Jones also claims that his attorney appointed at the probation revocation hearing, (now Judge) Perry Little, was ineffective since Little did not investigate the charges or discuss them adequately with Jones. Our standard requires not perfect but reasonably effective assistance, Herring v. Estelle, 5 Cir., 1974, 491 F.2d 125, which may be provided even if counsel spends only a short time with his client. See, e. g., Howard v. Beto, 5 Cir., 1972, 466 F.2d 1356, 1357, but compare, Jones v. Henderson, 5 Cir., 1977,549 F.2d 995, 998 (Brown, Chief Judge, dissenting). It should also be remembered that there is no right to counsel at a probation revocation hearing, although due process may require that an attorney be appointed in a particular case. Gagon v. Scarpelli, 1973, 411 U.S. 778, 787-91, 93 S.Ct. 1756, 36 L.Ed.2d 656.
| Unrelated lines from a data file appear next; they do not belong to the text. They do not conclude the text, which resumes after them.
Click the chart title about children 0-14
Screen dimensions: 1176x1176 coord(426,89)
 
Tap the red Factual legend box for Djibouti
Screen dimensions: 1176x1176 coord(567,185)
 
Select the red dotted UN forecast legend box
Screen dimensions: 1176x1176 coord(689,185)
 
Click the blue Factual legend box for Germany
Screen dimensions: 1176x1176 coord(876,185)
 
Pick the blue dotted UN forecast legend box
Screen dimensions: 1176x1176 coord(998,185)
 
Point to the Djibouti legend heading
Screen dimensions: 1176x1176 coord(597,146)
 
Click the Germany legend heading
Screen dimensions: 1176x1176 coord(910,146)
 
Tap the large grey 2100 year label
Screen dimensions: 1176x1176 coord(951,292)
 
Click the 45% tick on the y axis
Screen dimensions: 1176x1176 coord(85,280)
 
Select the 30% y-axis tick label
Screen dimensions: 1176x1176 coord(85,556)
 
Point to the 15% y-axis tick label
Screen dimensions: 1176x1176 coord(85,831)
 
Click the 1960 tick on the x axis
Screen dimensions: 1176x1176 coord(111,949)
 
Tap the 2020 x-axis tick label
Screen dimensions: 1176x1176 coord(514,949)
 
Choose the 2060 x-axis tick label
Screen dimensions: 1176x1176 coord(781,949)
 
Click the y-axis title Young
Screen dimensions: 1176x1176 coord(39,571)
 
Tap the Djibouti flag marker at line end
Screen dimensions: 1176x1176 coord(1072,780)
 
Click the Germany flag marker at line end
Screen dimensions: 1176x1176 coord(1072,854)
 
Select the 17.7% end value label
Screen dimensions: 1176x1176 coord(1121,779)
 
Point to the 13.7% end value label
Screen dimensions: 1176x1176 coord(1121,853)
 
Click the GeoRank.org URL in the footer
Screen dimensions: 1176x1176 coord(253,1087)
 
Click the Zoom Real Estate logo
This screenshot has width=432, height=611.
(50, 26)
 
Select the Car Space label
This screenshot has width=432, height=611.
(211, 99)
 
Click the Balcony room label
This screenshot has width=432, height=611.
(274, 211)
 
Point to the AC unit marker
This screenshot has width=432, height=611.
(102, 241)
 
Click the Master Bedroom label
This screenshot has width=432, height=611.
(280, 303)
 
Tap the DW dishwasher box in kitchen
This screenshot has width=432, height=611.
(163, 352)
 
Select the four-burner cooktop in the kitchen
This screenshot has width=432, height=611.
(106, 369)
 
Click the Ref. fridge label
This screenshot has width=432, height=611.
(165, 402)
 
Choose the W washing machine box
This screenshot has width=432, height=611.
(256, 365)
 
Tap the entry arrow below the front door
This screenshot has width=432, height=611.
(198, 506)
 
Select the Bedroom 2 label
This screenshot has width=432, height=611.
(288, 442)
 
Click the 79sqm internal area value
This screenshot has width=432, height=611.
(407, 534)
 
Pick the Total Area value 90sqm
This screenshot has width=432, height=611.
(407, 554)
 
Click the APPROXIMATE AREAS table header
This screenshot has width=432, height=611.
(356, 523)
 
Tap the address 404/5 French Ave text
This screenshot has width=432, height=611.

It is undisputed that Little was totally unfamiliar with the case when he arrived at the revocation hearing. Little's only conversation with Jones occurred immediately prior to the hearing when Little asked Jones if Jones understood the charges and how Jones wanted to plead. However, Jones admitted to the magistrate that he had already made up his mind to plead guilty before counsel was appointed. Further, Jones admitted that he pleaded guilty because he was, in fact, guilty. Jones also stated that no one forced or threatened him to plead guilty. Indeed, while Jones contended that no attorney could effectively prepare a case in the limited time available, he praised Little as "probably one of the best attorneys that ever hit Tampa." Although we do not in any way endorse the summary interview and counseling procedure employed in this case, we cannot say that the District Court's finding of effective assistance was clearly erroneous.